I'm using selenium to
- navigate to a url, and
- scroll down the page so that lazyloaded images load, and
- extract the resulting lazyloaded content
The resulting HTML should contain the lazy loaded content, but it doesn't.
Notes
- When I run the code, I don't get the lazyloaded content, but if I simply watch the browser as the code is being executed, I resulting HTML does contant the lazyloaded content(!)
- when I (human) click anywhere on the webpage in the automated browser window, and then re-extract the page HTML, then I do see the lazy loaded content for that part of the page
- If I (human) scroll up and down the page, then extract the HTML, I do get all the lazy loaded content.
Question
When a human scrolls to the bottom of the page, lazyloaded data is captured in the extract HTML, but when the same is done programatically, the lazyloaded data is missing.

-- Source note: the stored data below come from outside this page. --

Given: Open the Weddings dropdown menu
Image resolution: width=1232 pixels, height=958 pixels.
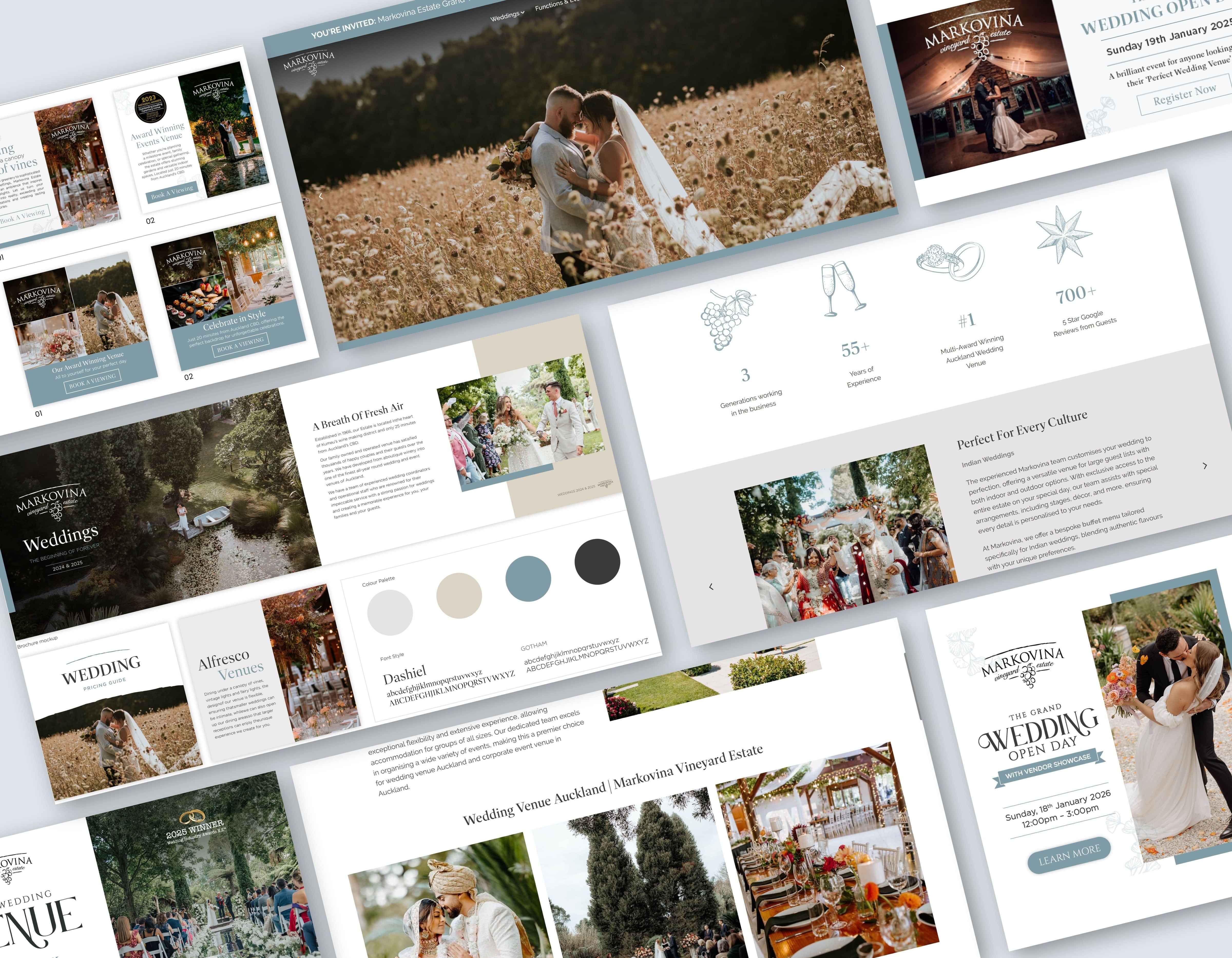Looking at the screenshot, I should tap(507, 15).
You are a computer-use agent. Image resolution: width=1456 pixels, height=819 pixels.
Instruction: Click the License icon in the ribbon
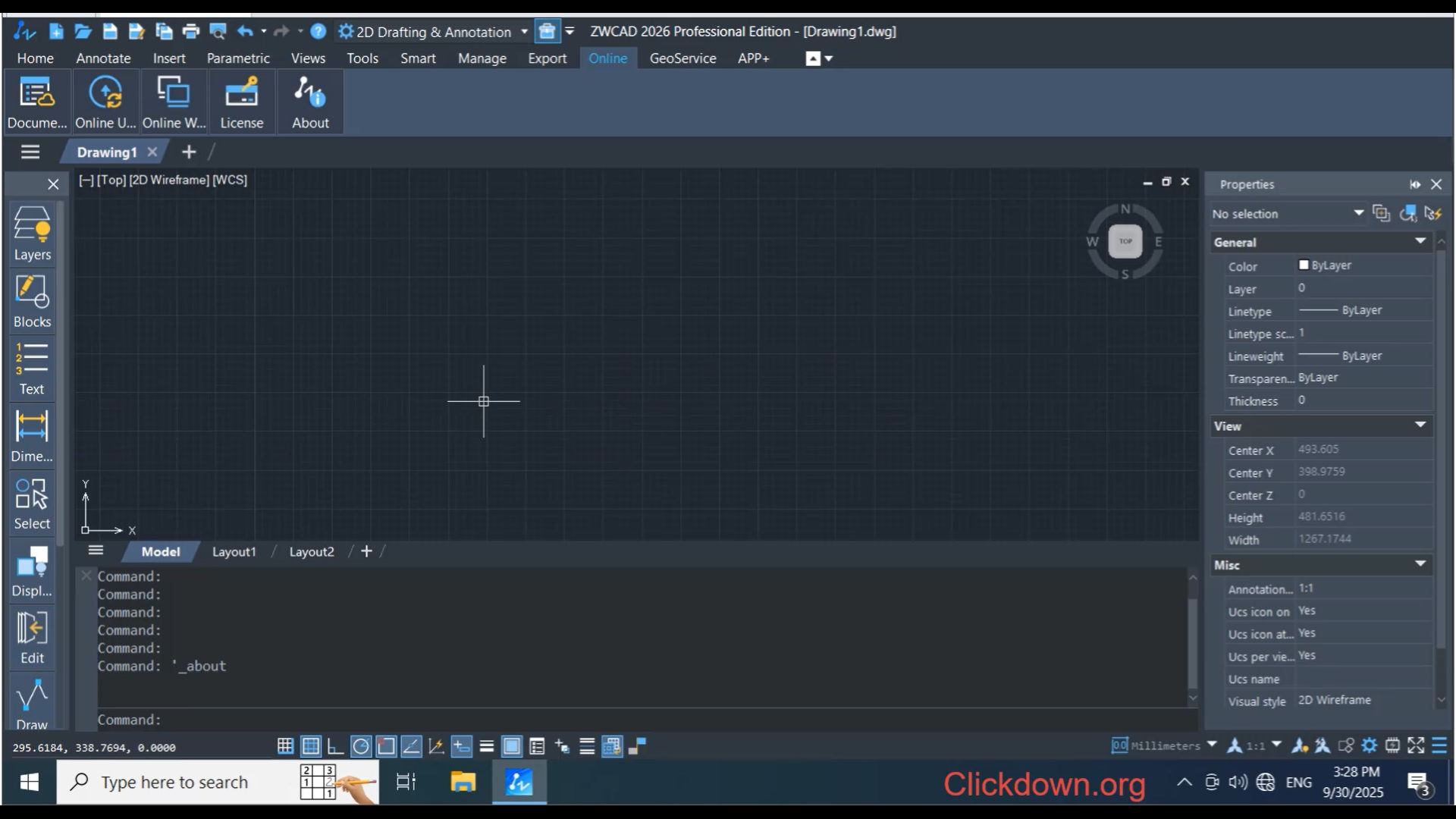(x=241, y=101)
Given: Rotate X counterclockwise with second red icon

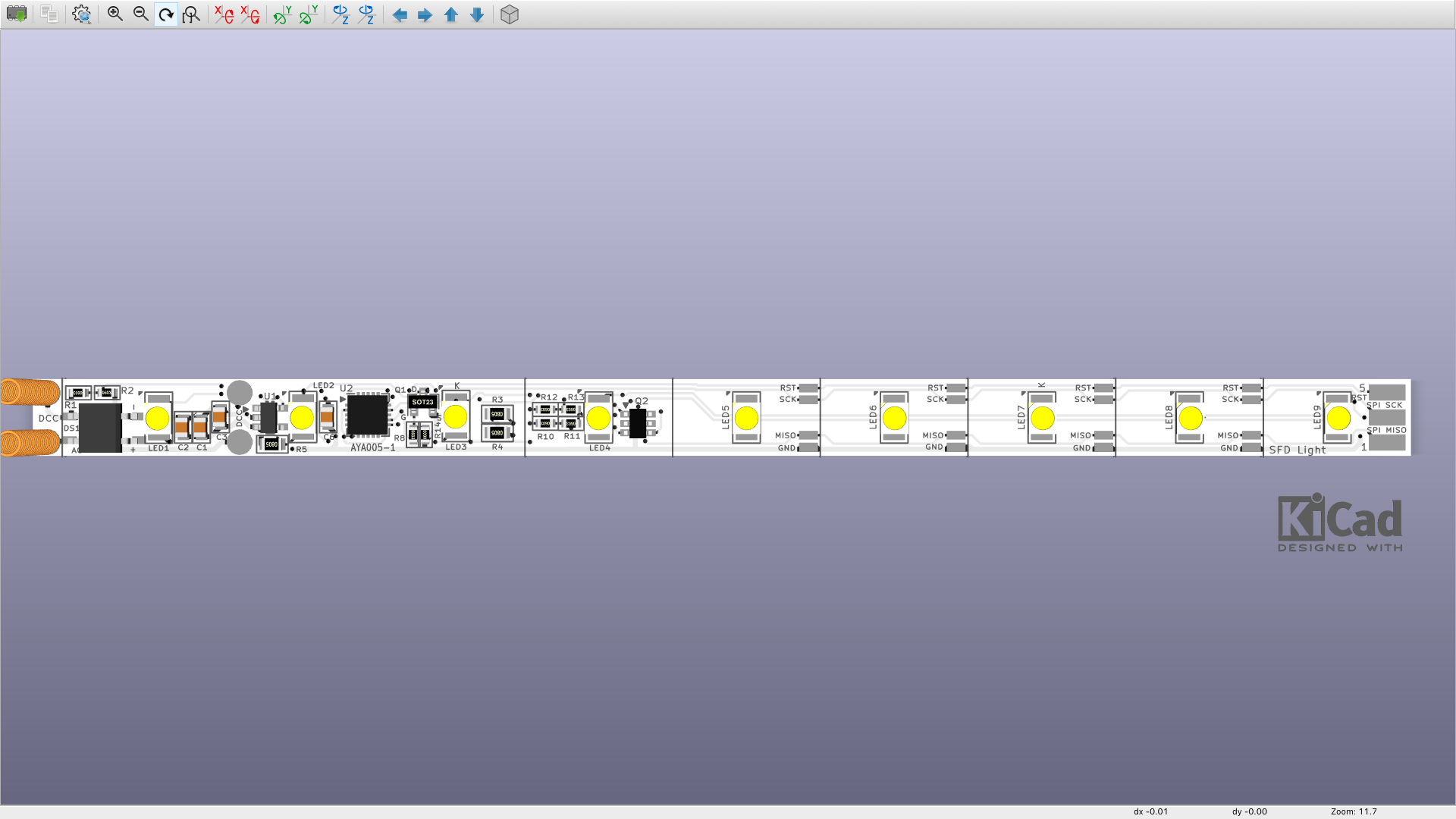Looking at the screenshot, I should point(249,14).
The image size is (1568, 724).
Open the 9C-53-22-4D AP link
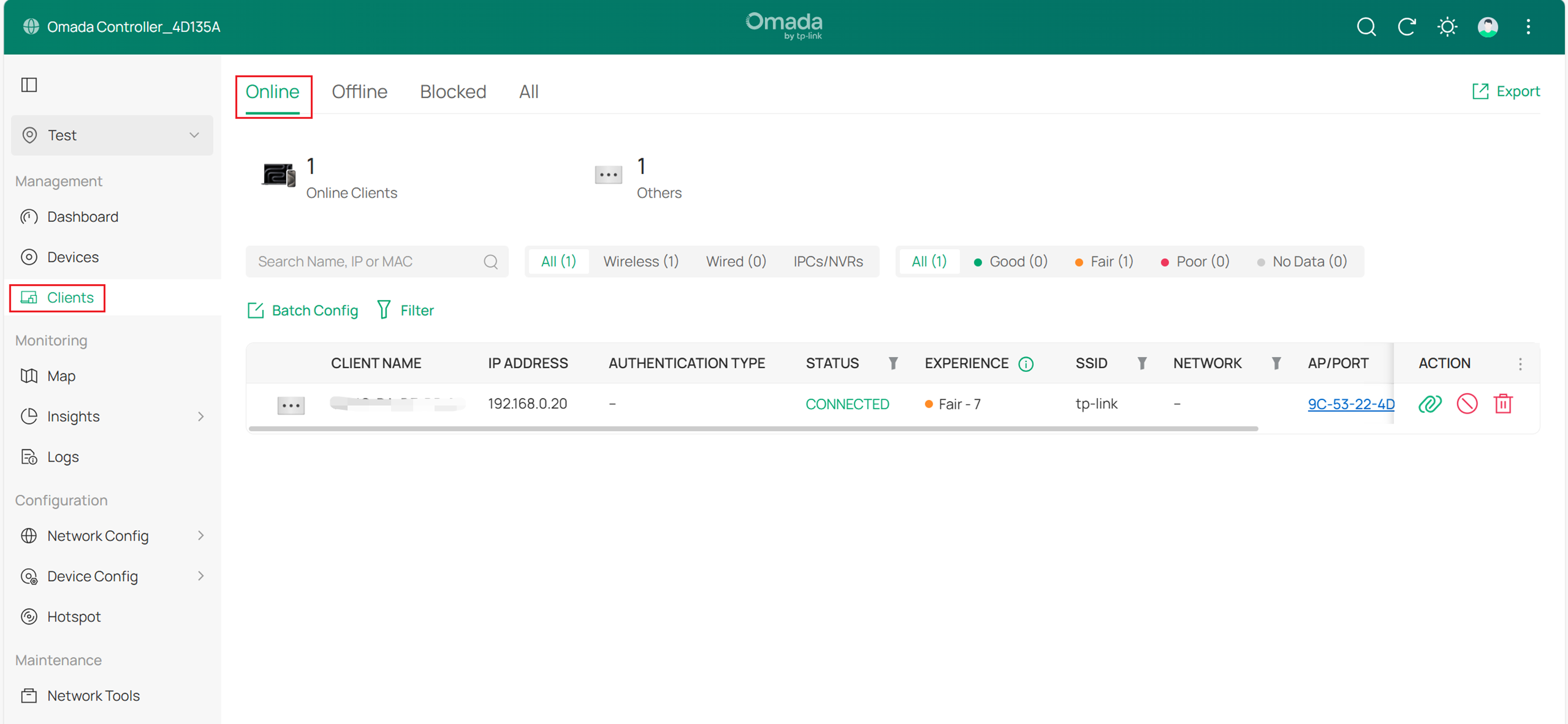[1351, 404]
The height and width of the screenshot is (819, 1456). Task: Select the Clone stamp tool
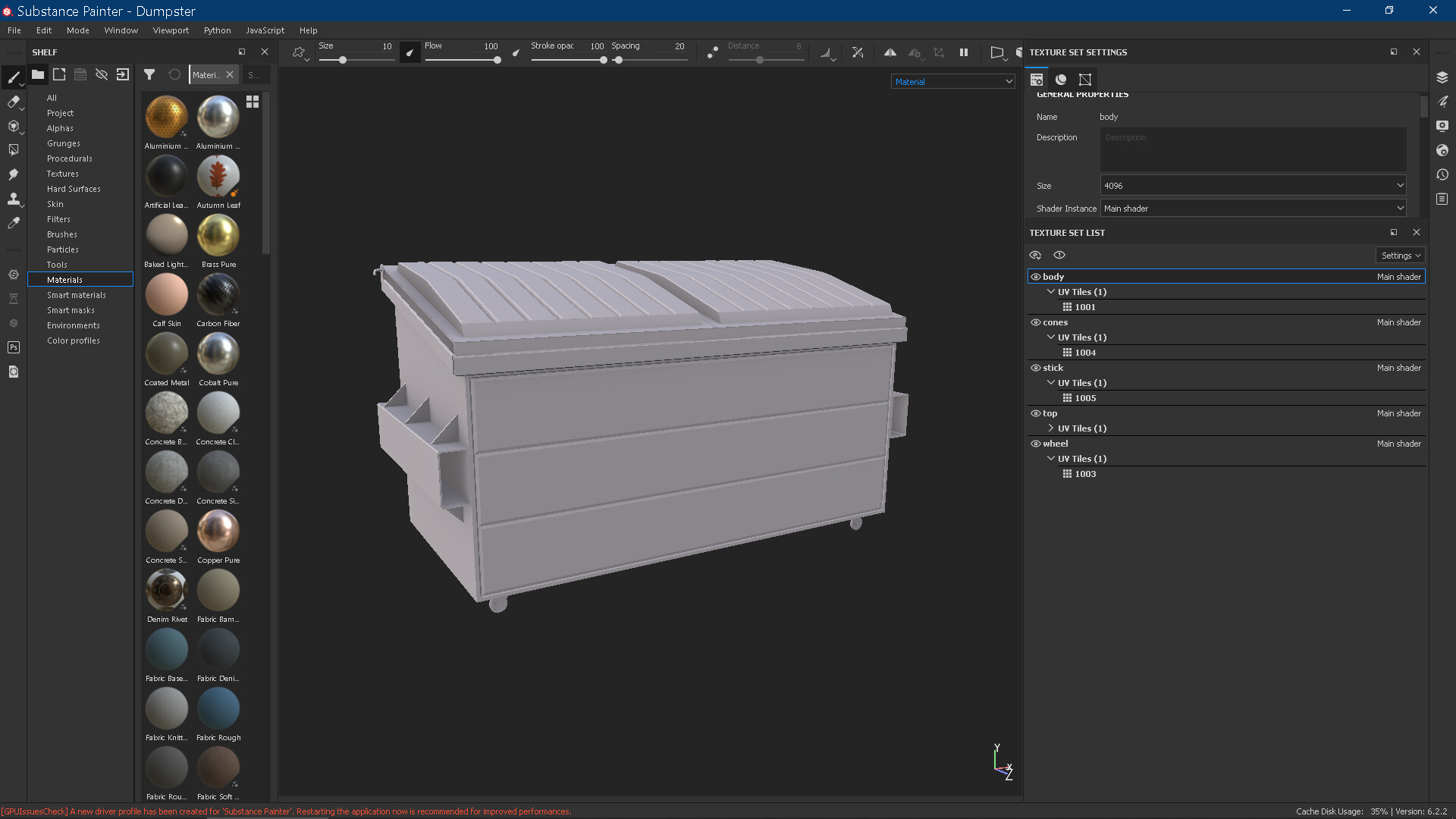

How come?
For reference, here's the R code I'm running
library(RSelenium)
library(dplyr)
url %>% remDr$navigate(.)
webElem <- remDr$findElement("css", "body")
for(i in 1:50) { webElem$sendKeysToElement(list(key = "down_arrow")); Sys.sleep(0.02) } # Scroll down
webElem$click(buttonId = 0); Sys.sleep(0.02) # Click on page
# Repeats above scroll/click 4 more times to get to very bottom of page
# Get html
remDr$getPageSource() %>% .[[1]] %>% .[1] %>% read_html(.)